Job A:
Copy the passage about the pudding word for word, from "It is in the" to "the blame lie?".
Job B:
In the passage about the pudding, list everything the pudding is described as having or possessing.

Text shown:

************

It is in the midst of such philosophical questioning that we join Yoy Ijit’s pudding; almost three days after the date on which, in the natural order of things, it ought to have been eaten (having now passed optimum freshness). These are difficult times for unwanted puddings and, unsurprisingly, this one feels the strain. Every time the fridge door opens, it prepares itself for honourable sacrifice; every time the fridge door closes again, it feels immense disappointment. However, the pudding, as well as having a crunchy oaty skin and a cherry soaked heart, also possesses the ability to think through things logically. The question it sets itself is simple: why have I not been eaten? Where does the blame lie?
Confident pudding as it is (it is not yet middle-aged, as puddings go) it soon decides that the blame cannot yet lie with itself, for there is no good reason why it should not have been eaten in its current state. ‘I am tasty enough – I can see that from here’ states the pudding proudly. In which case, the problem must lie in the land outside of the fridge.

************

(Rows from a screen grounding dataset)
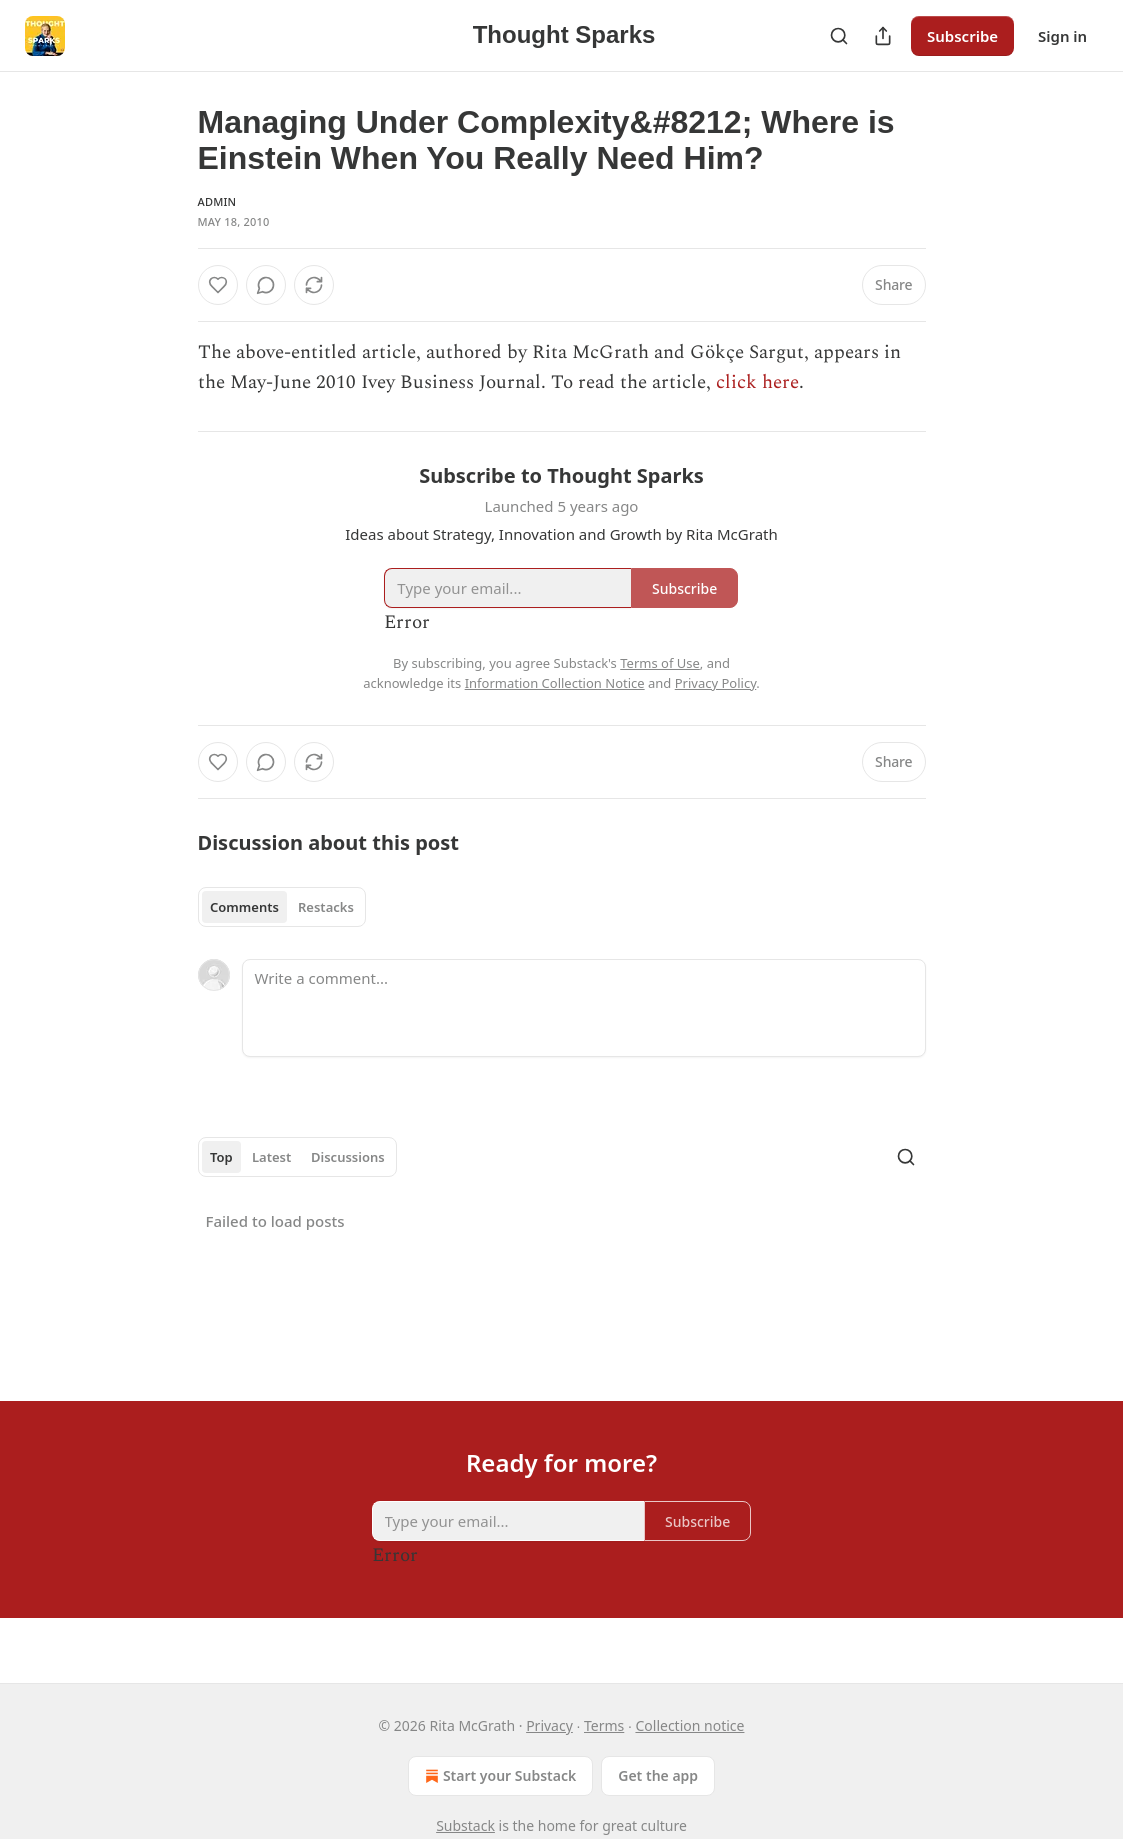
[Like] (218, 285)
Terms (604, 1725)
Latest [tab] (271, 1157)
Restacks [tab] (326, 907)
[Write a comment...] (584, 1008)
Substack (465, 1825)
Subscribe (962, 36)
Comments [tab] (244, 907)
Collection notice (689, 1725)
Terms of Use (660, 663)
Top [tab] (221, 1157)
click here (757, 382)
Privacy (549, 1725)
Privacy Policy (716, 683)
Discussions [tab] (348, 1157)
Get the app (658, 1775)
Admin (217, 201)
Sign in (1062, 36)
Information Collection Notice (555, 683)
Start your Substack (498, 1776)
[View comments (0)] (266, 285)
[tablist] (282, 907)
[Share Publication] (883, 36)
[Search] (839, 36)
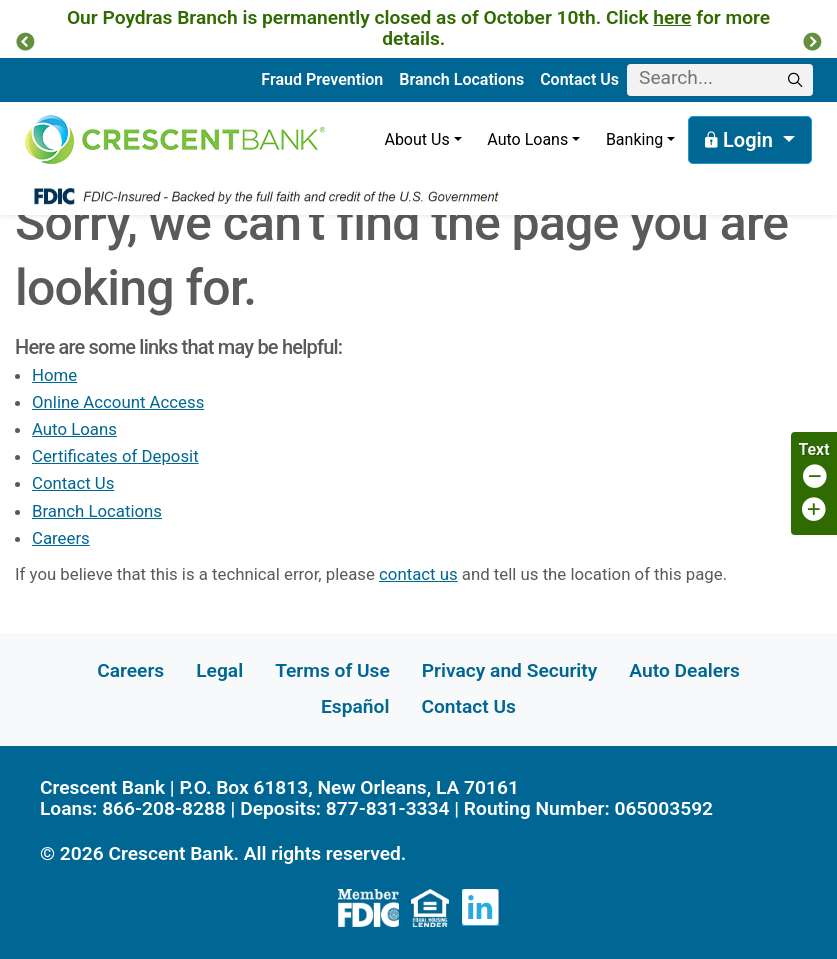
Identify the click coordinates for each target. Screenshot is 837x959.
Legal (219, 670)
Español (355, 706)
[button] (25, 43)
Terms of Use (332, 670)
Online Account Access (118, 402)
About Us (416, 139)
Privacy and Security (510, 670)
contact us (418, 574)
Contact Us (579, 79)
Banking (634, 139)
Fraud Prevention (322, 79)
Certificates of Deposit (115, 456)
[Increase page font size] (814, 510)
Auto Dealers (684, 670)
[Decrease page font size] (814, 477)
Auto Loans (527, 139)
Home (54, 375)
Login (741, 140)
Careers (61, 538)
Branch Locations (461, 79)
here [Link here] (672, 17)
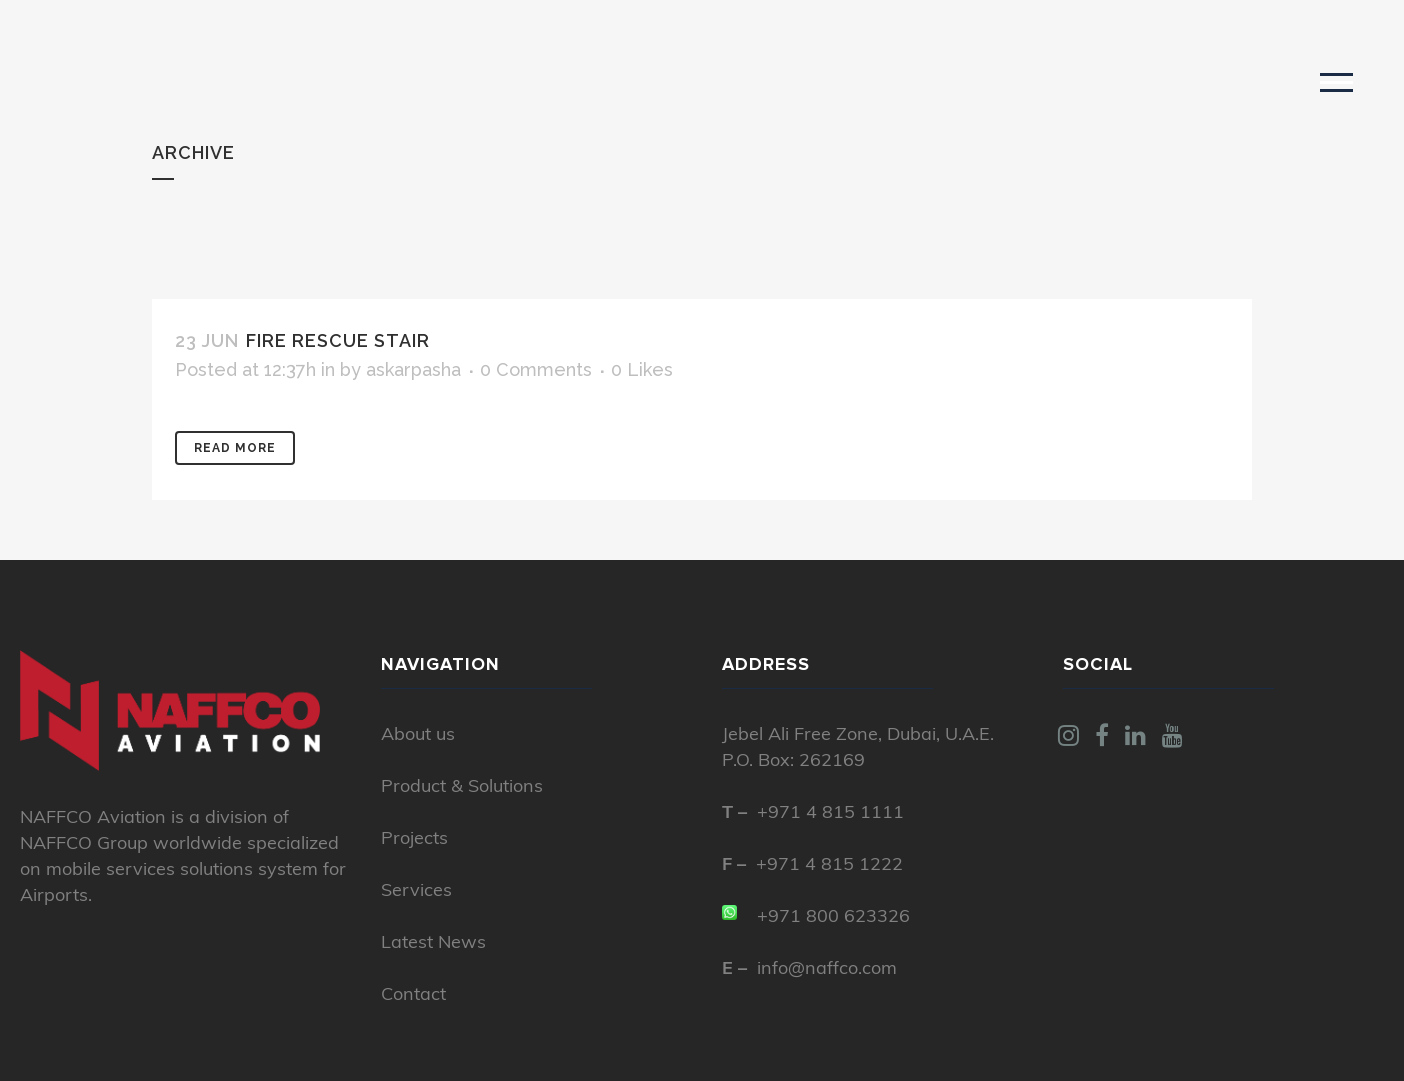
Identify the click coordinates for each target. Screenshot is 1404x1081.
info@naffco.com (827, 969)
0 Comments (536, 369)
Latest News (433, 943)
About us (418, 735)
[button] (1336, 81)
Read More (235, 448)
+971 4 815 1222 (829, 865)
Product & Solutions (462, 787)
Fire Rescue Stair (338, 340)
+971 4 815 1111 (830, 813)
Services (416, 891)
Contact (413, 995)
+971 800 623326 (833, 917)
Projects (414, 839)
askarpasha (413, 369)
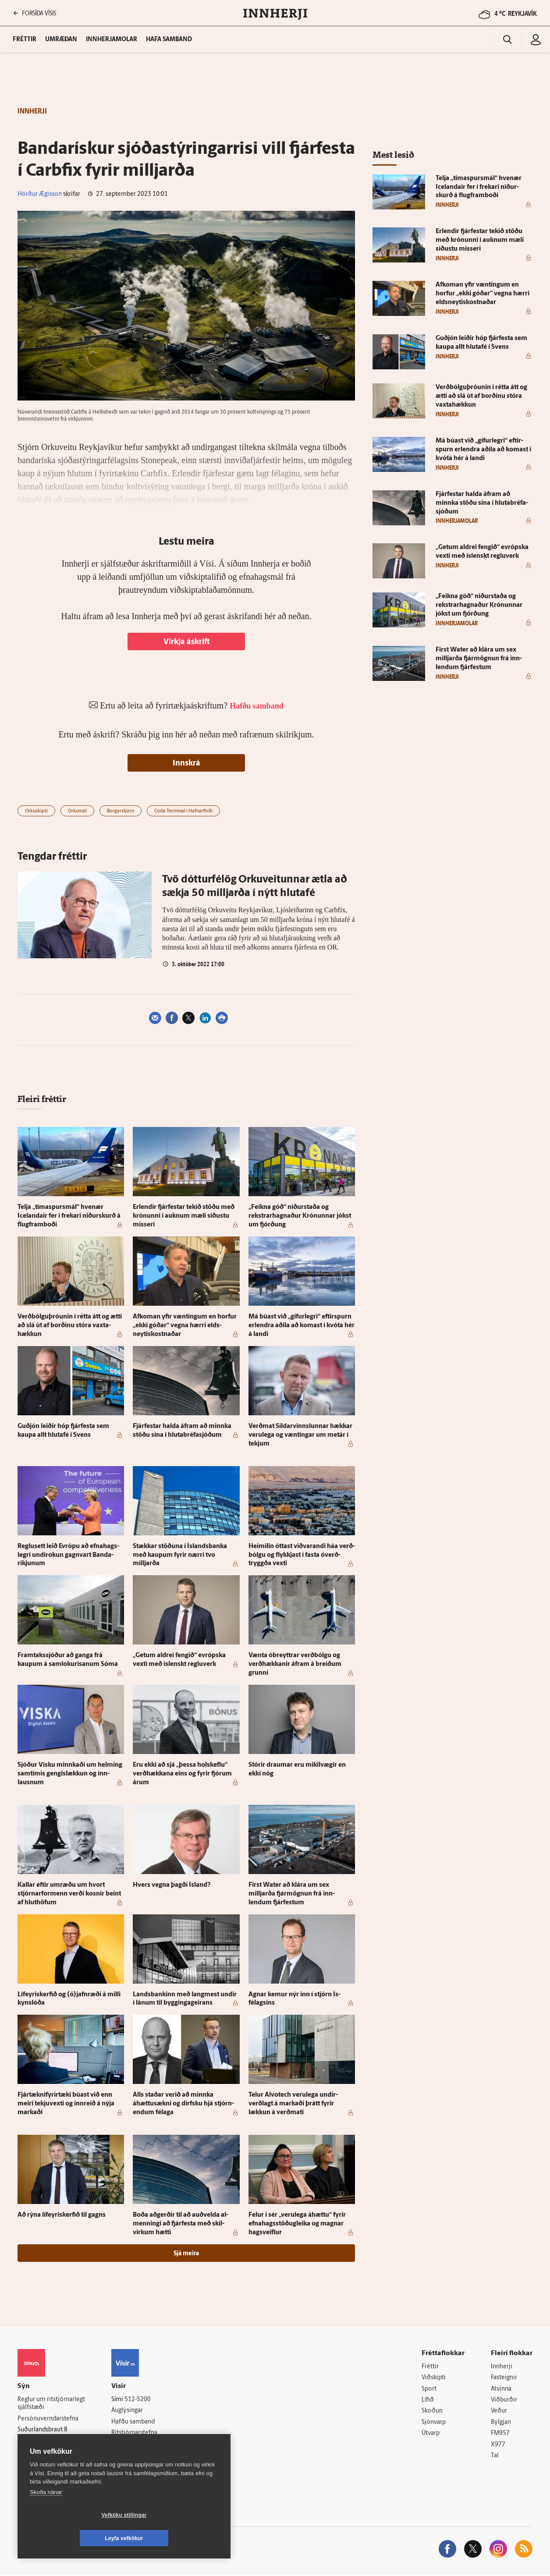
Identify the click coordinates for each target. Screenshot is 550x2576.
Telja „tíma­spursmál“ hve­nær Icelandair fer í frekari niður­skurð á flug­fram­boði (69, 1216)
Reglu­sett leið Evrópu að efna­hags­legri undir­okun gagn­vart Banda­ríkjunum (68, 1555)
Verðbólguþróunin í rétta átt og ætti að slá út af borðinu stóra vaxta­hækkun (70, 1326)
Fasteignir (504, 2377)
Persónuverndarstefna (48, 2419)
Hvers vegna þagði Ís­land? (171, 1885)
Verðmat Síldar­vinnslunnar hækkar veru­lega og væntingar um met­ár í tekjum (300, 1435)
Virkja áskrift (186, 642)
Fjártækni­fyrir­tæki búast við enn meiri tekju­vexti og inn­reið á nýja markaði (66, 2104)
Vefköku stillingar (72, 2538)
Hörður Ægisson (40, 194)
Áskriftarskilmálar (135, 2444)
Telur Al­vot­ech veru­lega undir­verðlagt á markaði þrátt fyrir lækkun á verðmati (293, 2104)
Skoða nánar (46, 2515)
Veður (499, 2411)
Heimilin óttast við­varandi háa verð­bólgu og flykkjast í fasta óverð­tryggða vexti (301, 1555)
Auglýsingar (127, 2410)
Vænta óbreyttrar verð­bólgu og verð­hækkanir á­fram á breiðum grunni (294, 1664)
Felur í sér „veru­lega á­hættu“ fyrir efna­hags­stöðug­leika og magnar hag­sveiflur (297, 2224)
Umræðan (61, 39)
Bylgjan (501, 2423)
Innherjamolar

************

Reply A:
It is in the midst of such philosophical questioning that we join Yoy Ijit’s pudding; almost three days after the date on which, in the natural order of things, it ought to have been eaten (having now passed optimum freshness). These are difficult times for unwanted puddings and, unsurprisingly, this one feels the strain. Every time the fridge door opens, it prepares itself for honourable sacrifice; every time the fridge door closes again, it feels immense disappointment. However, the pudding, as well as having a crunchy oaty skin and a cherry soaked heart, also possesses the ability to think through things logically. The question it sets itself is simple: why have I not been eaten? Where does the blame lie?

Reply B:
- A crunchy oaty skin
- A cherry soaked heart
- The ability to think through things logically